Which may be fine. The actors are all superb, and I greatly admire the suits. The well-fit, subtly-color woolen suits on the talented British cast are a costumer’s wet dream. You can get a lot from the characters based solely on which shade of brown they wore that day.
The story setup: George Smiley (Gary Oldman) was ousted from the British intelligence agency last year, along with his aging boss (John Hurt). At the time, Hurt asked Smiley to keep an eye out for a mole that may have infiltrated the higher-ups, and is one of three people. It’s could be the rancorous Scot Percy (Toby Jones), the large and threatening Roy (Ciarán Hinds), or the charming Bill (Colin Firth). Working secretly for him is the hardworking assistant Guillam (Benedict Cumberbatch). He also has the inside track on the possible Russian defector (Amanda Fairkbank-Hynes), who is under the auspices of Ricki Tarr (Tom Hardy). There’s also a kidnapped-or-possibly-dead spy (Mark Strong) who has some vital information.

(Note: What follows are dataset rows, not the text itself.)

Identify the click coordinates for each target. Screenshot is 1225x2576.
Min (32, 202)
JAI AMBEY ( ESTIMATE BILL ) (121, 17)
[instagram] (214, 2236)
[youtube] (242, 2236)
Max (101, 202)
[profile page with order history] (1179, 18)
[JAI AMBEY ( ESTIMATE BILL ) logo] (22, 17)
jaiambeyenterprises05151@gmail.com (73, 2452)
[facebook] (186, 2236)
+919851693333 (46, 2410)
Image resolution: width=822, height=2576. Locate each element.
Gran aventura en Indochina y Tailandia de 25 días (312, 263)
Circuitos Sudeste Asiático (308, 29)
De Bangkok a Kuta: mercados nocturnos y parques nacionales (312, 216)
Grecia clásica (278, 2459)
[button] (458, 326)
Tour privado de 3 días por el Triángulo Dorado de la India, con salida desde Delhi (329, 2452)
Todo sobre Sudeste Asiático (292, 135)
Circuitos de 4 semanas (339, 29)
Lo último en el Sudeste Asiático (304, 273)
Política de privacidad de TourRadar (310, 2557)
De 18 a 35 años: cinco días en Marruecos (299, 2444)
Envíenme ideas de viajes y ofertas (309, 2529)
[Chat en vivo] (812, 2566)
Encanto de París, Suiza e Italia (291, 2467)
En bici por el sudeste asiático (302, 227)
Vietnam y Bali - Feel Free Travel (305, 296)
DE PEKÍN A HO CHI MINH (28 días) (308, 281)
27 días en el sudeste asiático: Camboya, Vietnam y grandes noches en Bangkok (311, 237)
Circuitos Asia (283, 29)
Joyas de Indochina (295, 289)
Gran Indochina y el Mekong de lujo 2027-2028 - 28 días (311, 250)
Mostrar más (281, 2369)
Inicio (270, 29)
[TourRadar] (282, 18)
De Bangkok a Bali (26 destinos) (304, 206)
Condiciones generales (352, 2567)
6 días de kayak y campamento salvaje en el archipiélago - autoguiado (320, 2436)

As the machinations of the plot become more and more complicated, there’s no chance to catch our breath, to recap, nor is there any outright expository dialogue. This is a film that requires some work from you. The metal heavy-lifting is all up to you. The assumptions are fine, and, like I said, I admire the approach, but – and call me a shallow American if you will – I would have appreciated more from the filmmakers. The acting was superb, and the photography was truly excellent. If I had read the book first, maybe I could have been more on board. Cliff’s Notes would have helped.